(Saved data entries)

-*-

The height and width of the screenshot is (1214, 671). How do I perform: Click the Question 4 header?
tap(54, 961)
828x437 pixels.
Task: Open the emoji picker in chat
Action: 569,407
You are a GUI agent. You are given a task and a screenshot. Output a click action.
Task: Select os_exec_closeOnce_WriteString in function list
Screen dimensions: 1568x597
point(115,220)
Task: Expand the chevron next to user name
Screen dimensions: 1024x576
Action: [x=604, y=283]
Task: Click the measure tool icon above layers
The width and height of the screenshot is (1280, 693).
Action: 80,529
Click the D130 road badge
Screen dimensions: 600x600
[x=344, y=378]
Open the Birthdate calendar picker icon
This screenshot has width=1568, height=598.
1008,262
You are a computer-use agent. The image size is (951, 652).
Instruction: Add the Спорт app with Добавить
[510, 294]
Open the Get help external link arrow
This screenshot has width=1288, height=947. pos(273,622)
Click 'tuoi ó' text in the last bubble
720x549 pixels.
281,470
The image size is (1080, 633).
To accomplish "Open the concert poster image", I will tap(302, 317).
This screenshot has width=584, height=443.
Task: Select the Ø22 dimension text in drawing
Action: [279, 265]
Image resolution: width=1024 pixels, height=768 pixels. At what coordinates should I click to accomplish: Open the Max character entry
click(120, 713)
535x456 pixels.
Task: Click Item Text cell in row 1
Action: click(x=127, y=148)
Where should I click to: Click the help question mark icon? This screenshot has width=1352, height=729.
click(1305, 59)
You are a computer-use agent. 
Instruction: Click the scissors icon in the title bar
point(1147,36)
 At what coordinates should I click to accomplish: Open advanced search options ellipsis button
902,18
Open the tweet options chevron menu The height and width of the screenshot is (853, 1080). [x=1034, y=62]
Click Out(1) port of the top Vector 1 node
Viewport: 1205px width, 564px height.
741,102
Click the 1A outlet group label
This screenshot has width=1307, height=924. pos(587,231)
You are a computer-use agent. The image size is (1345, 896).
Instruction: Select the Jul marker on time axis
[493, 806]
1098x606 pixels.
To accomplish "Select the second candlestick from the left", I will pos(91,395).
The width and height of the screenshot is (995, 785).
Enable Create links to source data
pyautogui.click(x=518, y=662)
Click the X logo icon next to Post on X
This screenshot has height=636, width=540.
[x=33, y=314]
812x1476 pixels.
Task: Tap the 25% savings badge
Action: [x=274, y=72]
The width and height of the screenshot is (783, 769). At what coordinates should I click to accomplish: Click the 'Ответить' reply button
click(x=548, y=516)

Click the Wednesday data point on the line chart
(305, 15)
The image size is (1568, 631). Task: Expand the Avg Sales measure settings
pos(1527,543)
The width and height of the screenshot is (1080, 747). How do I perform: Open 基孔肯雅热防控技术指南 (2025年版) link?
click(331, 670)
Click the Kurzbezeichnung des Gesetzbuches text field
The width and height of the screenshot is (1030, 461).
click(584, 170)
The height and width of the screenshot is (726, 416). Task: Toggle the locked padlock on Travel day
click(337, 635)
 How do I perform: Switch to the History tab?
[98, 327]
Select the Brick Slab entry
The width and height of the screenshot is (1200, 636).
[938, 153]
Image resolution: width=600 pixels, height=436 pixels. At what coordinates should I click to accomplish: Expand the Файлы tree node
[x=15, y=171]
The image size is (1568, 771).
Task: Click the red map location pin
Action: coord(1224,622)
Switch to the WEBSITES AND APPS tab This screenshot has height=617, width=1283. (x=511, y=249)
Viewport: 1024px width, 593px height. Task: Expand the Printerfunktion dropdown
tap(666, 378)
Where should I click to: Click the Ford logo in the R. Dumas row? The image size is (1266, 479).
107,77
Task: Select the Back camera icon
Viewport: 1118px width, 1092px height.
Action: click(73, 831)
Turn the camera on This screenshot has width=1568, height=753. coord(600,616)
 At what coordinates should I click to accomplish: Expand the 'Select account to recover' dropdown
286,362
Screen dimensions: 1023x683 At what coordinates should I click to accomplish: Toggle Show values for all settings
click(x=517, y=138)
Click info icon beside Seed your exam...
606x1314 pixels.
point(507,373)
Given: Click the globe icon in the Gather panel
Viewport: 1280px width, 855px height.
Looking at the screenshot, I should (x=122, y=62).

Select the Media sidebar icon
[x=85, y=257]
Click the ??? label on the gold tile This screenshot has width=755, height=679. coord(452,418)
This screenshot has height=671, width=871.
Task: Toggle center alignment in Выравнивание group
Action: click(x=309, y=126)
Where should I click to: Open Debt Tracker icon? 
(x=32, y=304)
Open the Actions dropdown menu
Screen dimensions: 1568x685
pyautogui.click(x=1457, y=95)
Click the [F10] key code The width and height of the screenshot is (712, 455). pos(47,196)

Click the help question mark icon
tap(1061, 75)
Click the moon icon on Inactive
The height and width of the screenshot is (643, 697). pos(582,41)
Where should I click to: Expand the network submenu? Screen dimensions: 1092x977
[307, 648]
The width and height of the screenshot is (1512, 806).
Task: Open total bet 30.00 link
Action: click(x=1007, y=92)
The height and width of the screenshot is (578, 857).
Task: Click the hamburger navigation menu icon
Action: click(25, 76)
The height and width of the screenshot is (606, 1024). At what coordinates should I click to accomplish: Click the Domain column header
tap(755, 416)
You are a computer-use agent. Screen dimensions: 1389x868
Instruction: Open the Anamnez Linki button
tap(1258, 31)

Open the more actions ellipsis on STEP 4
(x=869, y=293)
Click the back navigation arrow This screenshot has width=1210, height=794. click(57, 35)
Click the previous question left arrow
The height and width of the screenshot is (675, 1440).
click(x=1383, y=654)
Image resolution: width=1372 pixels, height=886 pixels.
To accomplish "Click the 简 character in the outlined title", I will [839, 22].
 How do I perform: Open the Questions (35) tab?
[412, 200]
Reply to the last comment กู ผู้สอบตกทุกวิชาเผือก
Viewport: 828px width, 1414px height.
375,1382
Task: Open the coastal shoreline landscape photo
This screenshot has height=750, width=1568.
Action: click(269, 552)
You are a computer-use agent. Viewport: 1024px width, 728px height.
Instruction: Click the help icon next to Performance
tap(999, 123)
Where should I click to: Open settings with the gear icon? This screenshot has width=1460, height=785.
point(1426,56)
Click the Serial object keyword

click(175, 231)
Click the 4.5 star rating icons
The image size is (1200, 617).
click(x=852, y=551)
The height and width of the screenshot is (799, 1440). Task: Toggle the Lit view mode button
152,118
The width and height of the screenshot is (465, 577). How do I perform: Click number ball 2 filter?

-*-

Task details
Write out, exactly as they appear, the lines from the one containing "Viewport: 828px width, 1414px height." through the last line of the records above, both included, and nothing more.

Expected output
Viewport: 828px width, 1414px height.
375,1382
Task: Open the coastal shoreline landscape photo
This screenshot has height=750, width=1568.
Action: click(269, 552)
You are a computer-use agent. Viewport: 1024px width, 728px height.
Instruction: Click the help icon next to Performance
tap(999, 123)
Where should I click to: Open settings with the gear icon? This screenshot has width=1460, height=785.
point(1426,56)
Click the Serial object keyword

click(175, 231)
Click the 4.5 star rating icons
The image size is (1200, 617).
click(x=852, y=551)
The height and width of the screenshot is (799, 1440). Task: Toggle the Lit view mode button
152,118
The width and height of the screenshot is (465, 577). How do I perform: Click number ball 2 filter?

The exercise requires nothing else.